Freebees : Well the Undercoat much needed for the winter salted roads of Canada, and a life time oil and filter change at the dealership.

Optionals: None, Probably will decide when its time to get out of the new car mode to the lets kick some $$$ mode... may be a few months...

No I never had a X Trail before, I have a 93 Maxima..  

I don't offroad much, but since I am in the oil patch and I may have to do some visits and let's see and I will share my experience at that time

Comments: For Starts it smells nice and I have done about 154 KM so far from yesterday.. so I love it..

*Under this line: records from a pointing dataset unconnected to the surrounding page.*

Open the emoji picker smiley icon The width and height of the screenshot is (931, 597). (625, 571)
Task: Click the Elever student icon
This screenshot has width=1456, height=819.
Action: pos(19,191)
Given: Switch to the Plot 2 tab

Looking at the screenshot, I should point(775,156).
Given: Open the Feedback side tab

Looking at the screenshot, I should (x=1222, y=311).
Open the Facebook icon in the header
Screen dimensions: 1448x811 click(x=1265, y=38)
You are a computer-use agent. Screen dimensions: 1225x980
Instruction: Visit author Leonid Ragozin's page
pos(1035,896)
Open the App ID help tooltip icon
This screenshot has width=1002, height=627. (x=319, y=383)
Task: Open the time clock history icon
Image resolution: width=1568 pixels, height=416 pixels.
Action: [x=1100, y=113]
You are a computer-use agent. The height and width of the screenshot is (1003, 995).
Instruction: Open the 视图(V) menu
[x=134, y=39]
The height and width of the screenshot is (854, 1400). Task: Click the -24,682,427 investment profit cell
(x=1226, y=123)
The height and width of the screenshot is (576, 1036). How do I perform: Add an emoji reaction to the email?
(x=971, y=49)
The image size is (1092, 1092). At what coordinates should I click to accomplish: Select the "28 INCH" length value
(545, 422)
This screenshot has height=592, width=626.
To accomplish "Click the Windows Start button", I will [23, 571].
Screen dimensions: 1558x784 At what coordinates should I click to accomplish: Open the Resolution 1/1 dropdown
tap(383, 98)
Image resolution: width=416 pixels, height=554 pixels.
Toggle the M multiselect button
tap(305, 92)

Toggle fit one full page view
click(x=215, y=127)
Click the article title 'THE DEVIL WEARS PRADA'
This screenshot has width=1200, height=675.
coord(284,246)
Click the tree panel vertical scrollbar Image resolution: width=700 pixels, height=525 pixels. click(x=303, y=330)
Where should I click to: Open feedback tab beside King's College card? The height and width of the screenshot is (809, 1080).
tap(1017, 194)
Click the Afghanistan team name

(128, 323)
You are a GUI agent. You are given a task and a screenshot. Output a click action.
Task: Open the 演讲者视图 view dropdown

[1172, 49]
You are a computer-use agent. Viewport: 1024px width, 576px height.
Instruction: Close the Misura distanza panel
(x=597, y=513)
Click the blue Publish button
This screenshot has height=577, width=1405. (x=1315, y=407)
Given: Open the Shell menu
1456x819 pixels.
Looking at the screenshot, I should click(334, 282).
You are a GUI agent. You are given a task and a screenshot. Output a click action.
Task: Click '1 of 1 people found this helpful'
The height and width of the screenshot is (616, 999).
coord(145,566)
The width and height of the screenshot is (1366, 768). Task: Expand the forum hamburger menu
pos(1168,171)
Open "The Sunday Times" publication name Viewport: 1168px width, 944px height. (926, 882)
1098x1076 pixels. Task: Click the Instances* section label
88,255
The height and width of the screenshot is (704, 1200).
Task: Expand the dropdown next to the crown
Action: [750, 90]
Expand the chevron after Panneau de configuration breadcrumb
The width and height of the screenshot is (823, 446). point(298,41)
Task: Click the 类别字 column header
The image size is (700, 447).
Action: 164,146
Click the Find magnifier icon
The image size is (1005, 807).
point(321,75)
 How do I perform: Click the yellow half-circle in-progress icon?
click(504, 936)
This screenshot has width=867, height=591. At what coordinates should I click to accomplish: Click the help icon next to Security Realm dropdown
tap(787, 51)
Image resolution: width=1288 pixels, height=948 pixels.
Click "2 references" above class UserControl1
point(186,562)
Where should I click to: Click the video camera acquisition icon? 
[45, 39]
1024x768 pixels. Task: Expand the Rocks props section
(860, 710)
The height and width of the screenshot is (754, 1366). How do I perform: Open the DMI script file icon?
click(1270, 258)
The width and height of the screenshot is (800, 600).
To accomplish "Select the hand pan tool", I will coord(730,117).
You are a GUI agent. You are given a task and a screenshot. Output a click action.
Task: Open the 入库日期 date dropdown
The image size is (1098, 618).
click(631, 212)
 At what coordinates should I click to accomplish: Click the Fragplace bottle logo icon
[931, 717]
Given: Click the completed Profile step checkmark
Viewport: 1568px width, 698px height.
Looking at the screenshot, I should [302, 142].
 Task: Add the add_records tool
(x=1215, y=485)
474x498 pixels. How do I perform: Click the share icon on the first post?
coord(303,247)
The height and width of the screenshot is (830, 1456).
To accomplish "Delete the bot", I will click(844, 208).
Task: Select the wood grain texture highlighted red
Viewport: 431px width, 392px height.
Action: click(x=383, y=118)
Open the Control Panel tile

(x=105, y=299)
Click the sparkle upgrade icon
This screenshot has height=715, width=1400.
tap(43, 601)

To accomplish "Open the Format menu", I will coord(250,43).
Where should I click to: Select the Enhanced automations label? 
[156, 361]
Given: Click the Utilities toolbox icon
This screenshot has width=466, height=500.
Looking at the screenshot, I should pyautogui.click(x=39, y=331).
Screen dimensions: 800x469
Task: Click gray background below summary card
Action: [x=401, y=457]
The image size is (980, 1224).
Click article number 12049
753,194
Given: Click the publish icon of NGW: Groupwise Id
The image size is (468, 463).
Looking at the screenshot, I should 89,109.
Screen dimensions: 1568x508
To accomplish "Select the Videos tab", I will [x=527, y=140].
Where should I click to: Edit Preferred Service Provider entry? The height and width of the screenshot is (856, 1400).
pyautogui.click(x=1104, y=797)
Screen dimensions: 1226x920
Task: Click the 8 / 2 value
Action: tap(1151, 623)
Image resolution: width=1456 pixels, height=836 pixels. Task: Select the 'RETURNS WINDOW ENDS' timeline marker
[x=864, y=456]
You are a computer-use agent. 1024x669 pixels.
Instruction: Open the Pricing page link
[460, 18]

I would have probably bought a CR-V... Nah.. X Trail's COOL :cheers:


----------



## XtrailRookie (May 17, 2005)

Garfield said:


> I live in Canada and I got this last evening... :thumbup:
> 
> I got the SE version with 2.5 L AWD
> 
> ...




Where in Canada are you located? I also bought the SE AWD version with auto in Sunlit Sand. Nice vehicle!! :thumbup: 

Does the price you quote include freight, air tax, etc.? When I bought my vehicle, I emailed about 16 Nissan dealerships within the area, stating exactly what I wanted and asking for a price. Those who responded were within $100 of each other. The base price ended up being $29,400. The extras were: freight ($1,000), air tax ($100), gas tax ($75), admin ($90). I also put on a bug deflector ($107), rear bumper scuff plate ($195) and side door sill protectors ($245). Nissan undercoat ended up being $399. Add these up, plus add 15% (GST/PST) and you have my final price. The only regret on the options was the side door sill protectors. Don't get me wrong, they look really sharp! Except, now that I have seen the ones that light up ....

Options : On top of the ones stated above, I have added the CloudRider screens. Next step is K&N filter, then CAI, then ... ???

I also own a 97 Maxima SE. Very happy with both products.

Offroading is limited to dirt roads up north in the summer. Nothing radical. Perfect for the Xty.

Just went over 4,000 kms last night. It gets better as you go along!


Cheers, :cheers: 
Rookie


----------